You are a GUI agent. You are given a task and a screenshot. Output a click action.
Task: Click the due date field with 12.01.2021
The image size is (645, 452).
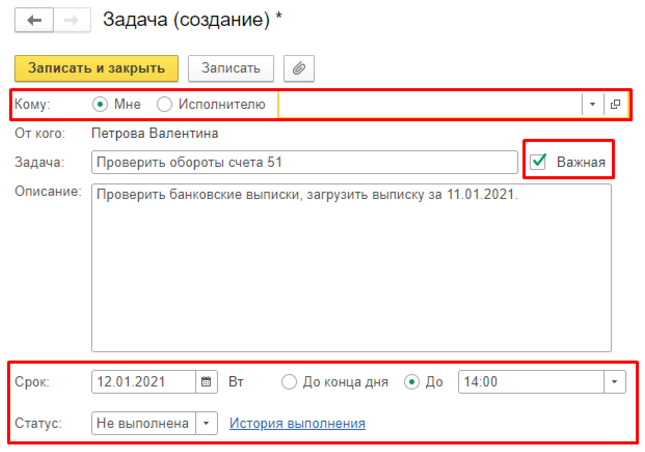pyautogui.click(x=143, y=382)
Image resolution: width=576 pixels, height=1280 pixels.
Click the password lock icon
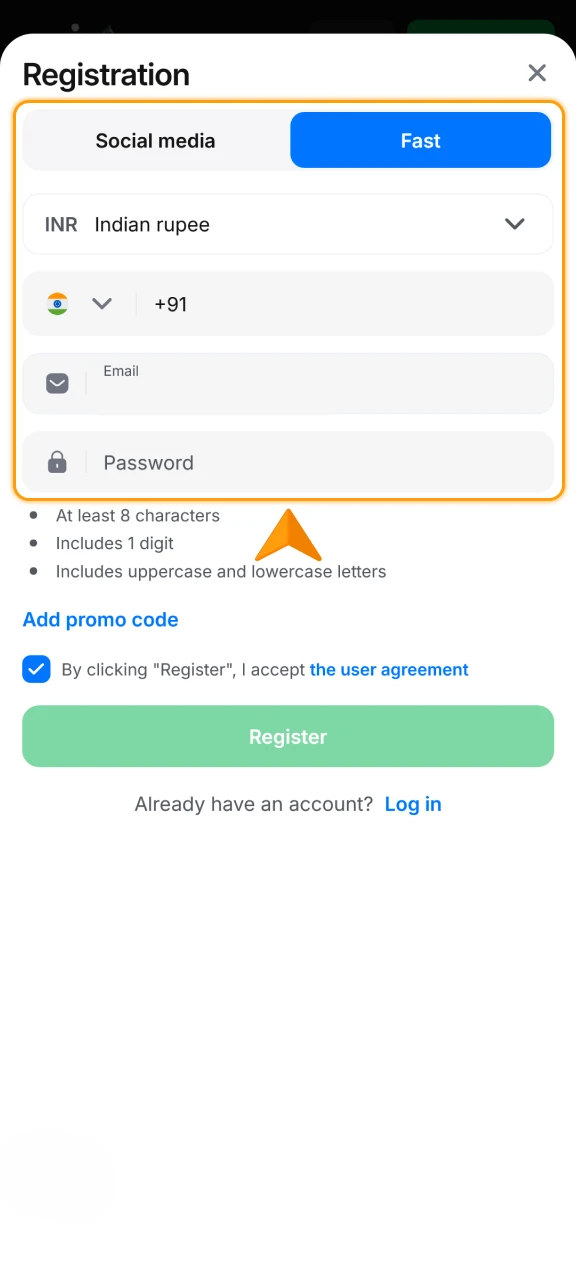[57, 462]
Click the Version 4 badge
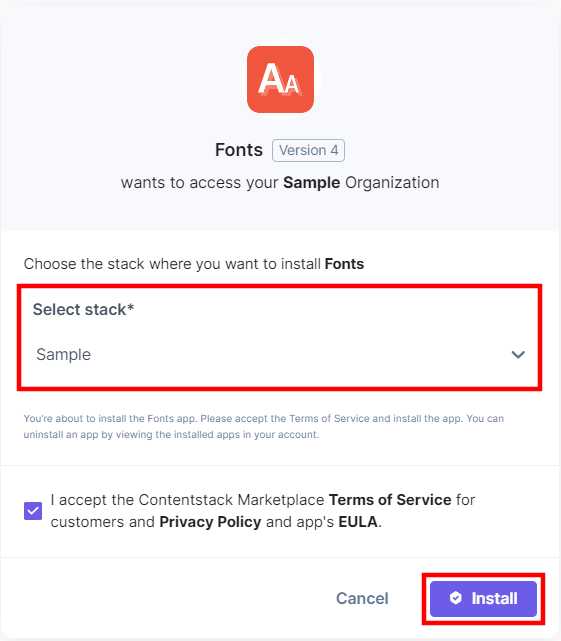This screenshot has height=641, width=561. [x=308, y=150]
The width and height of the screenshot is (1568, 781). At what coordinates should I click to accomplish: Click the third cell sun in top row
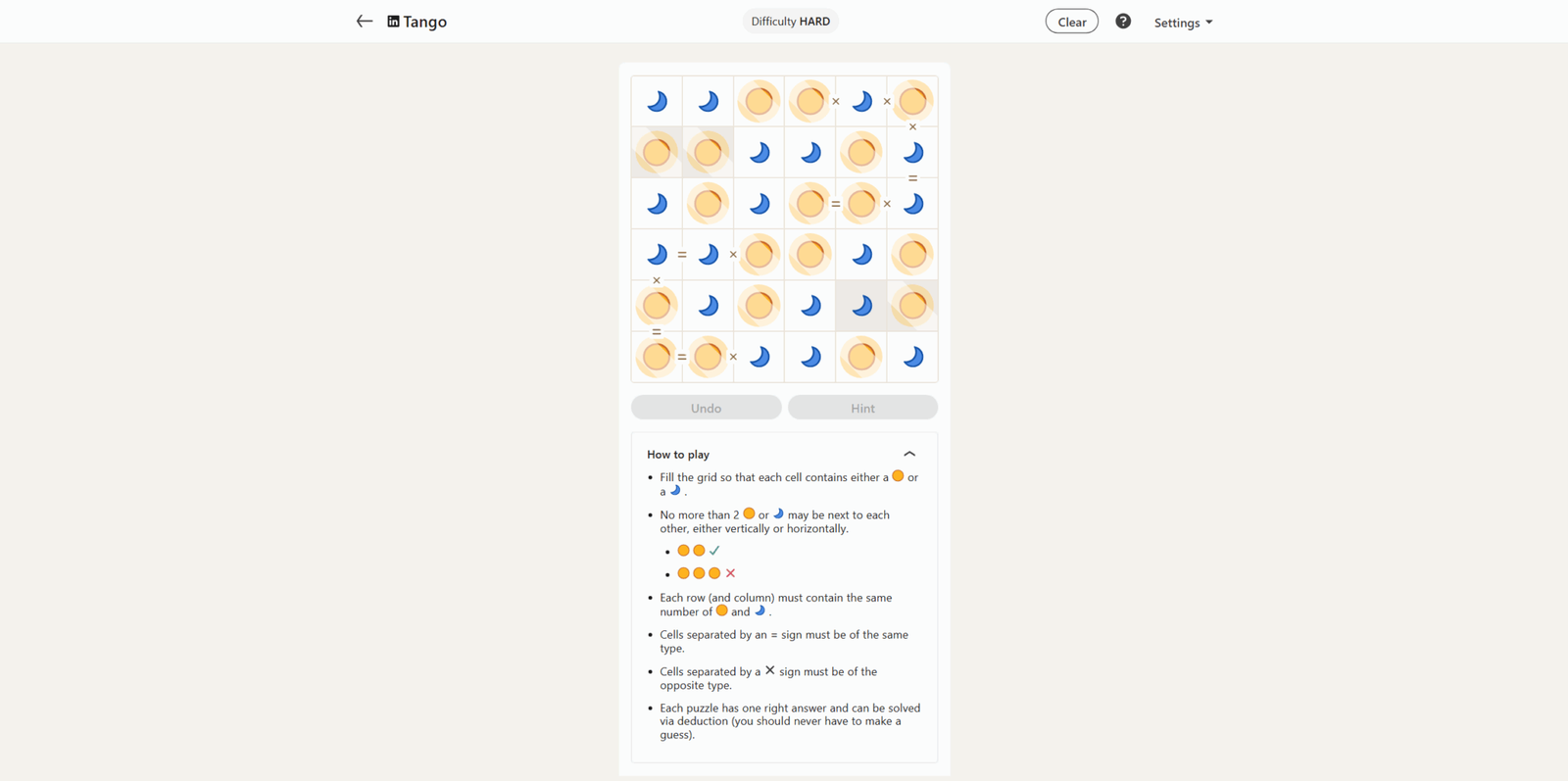pos(759,101)
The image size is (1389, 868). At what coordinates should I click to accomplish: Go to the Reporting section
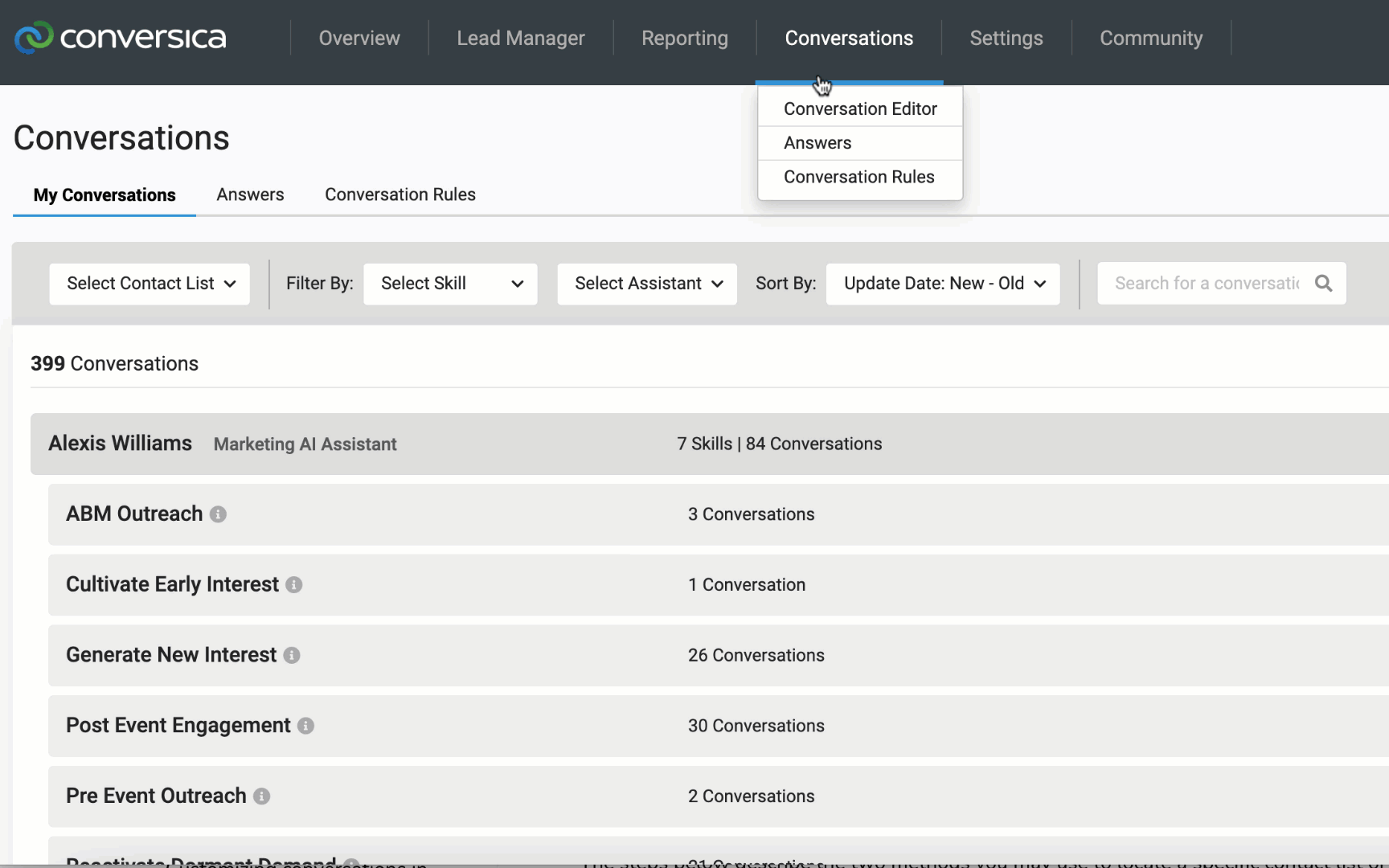coord(684,39)
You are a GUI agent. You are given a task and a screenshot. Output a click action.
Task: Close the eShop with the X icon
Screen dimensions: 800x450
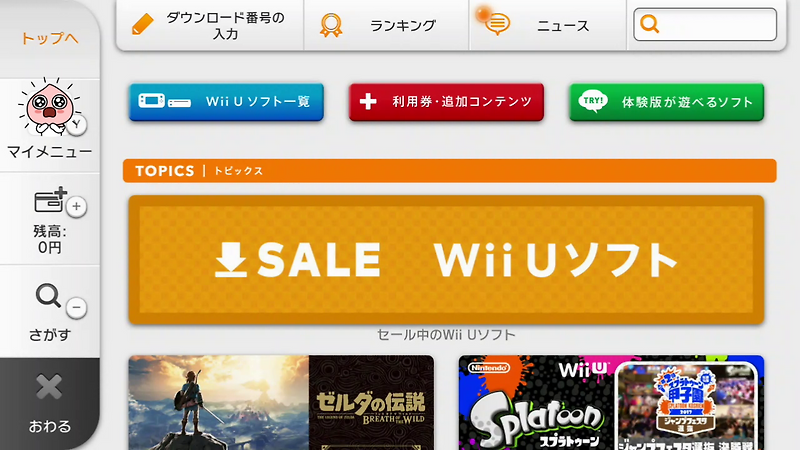(x=49, y=387)
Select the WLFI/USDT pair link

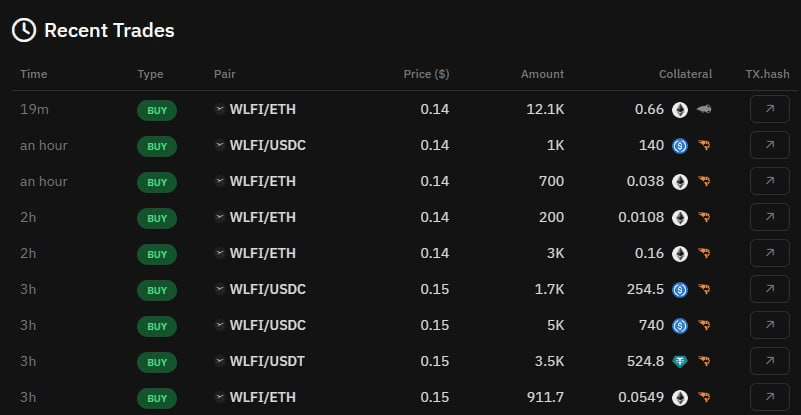[267, 361]
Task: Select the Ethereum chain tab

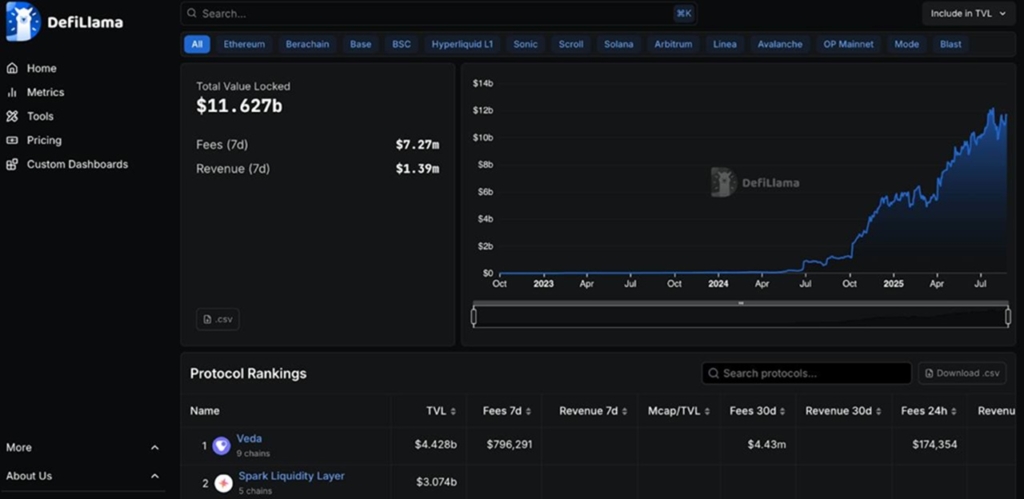Action: click(x=244, y=45)
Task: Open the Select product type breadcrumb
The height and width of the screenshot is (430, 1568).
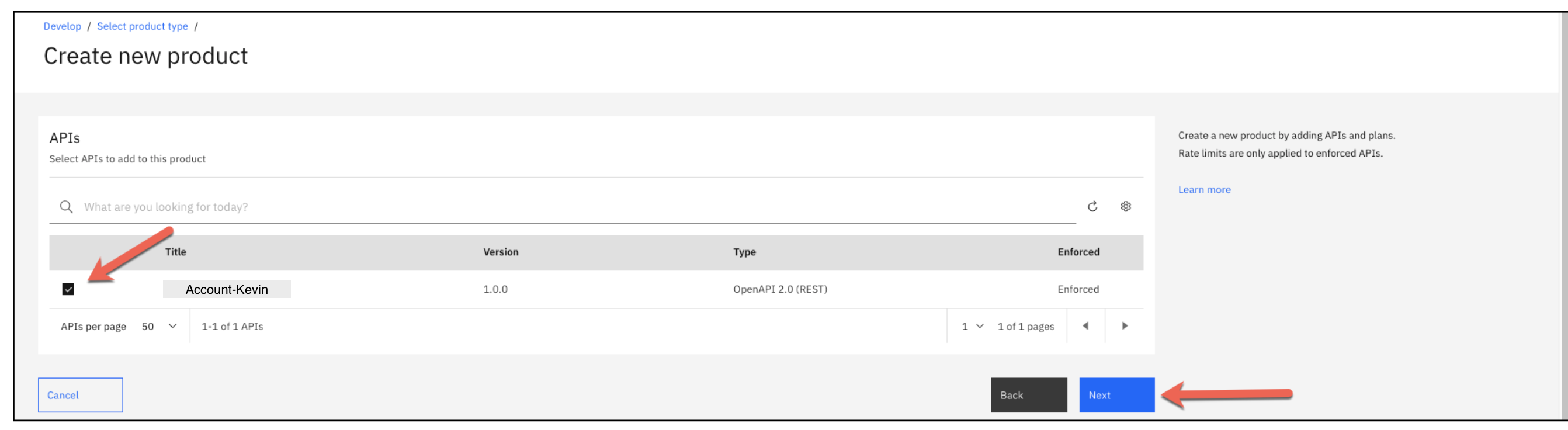Action: pyautogui.click(x=143, y=26)
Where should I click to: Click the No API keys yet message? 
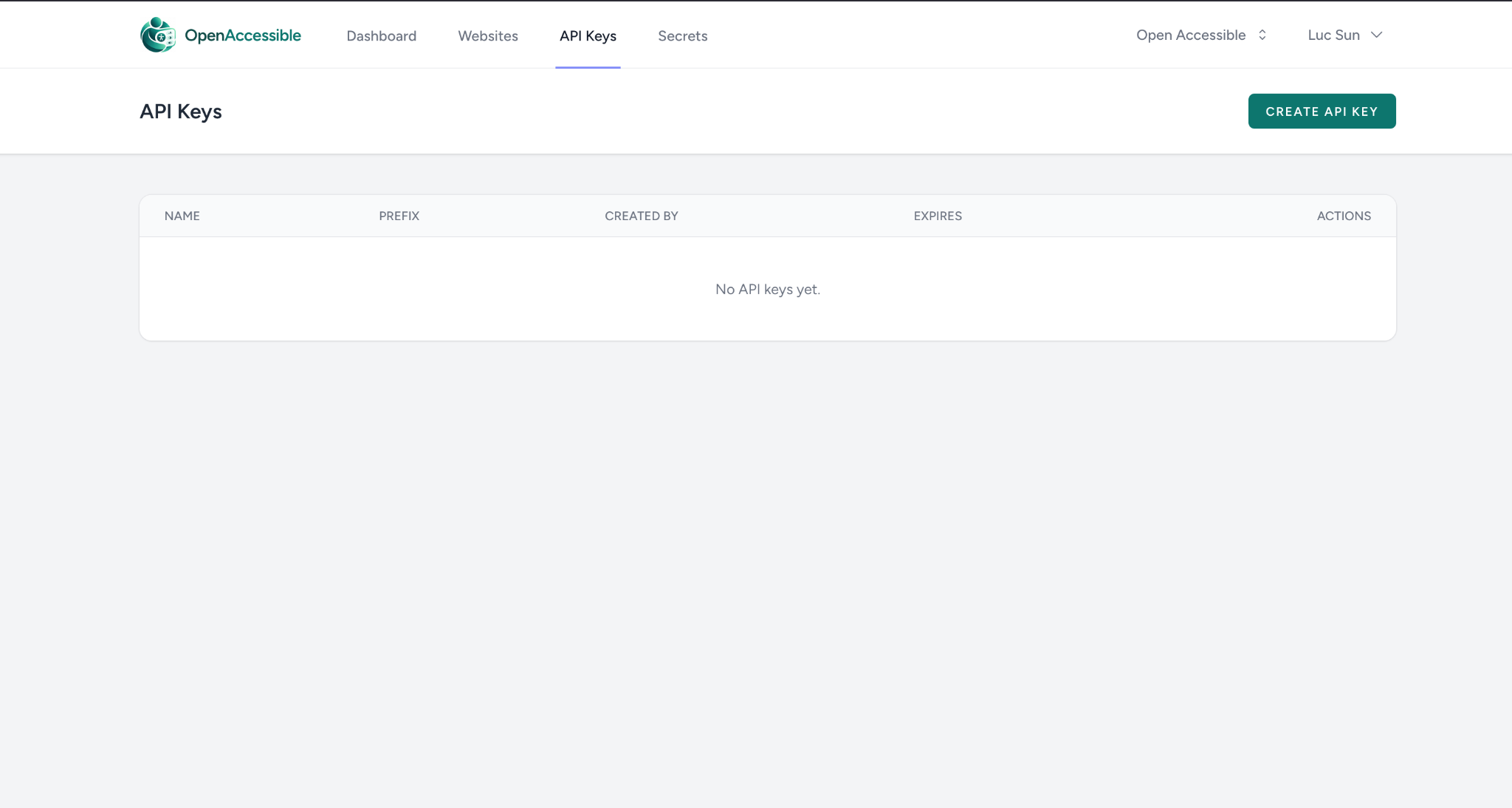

----

◆ **What the task requires**
Reproduce the data above word for word, but leave the images out.

◆ **Answer to this exercise**
You are a GUI agent. You are given a task and a screenshot. Output a click action.
Task: Click the due date field with 12.01.2021
The image size is (645, 452).
pyautogui.click(x=143, y=382)
Image resolution: width=576 pixels, height=1280 pixels.
Click the password lock icon
[57, 462]
Click the Version 4 badge
This screenshot has height=641, width=561. [x=308, y=150]
The width and height of the screenshot is (1568, 781). At what coordinates should I click to accomplish: Click the third cell sun in top row
pos(759,101)
The image size is (1389, 868). At what coordinates should I click to accomplish: Go to the Reporting section
coord(684,39)
You are a GUI agent. You are given a task and a screenshot. Output a click action.
Task: Close the eShop with the X icon
Screen dimensions: 800x450
(x=49, y=387)
Select the WLFI/USDT pair link

[267, 361]
Task: Select the Ethereum chain tab

Action: click(x=244, y=45)
Task: Open the Select product type breadcrumb
The height and width of the screenshot is (430, 1568).
Action: pyautogui.click(x=143, y=26)
Where should I click to: Click the No API keys yet message? 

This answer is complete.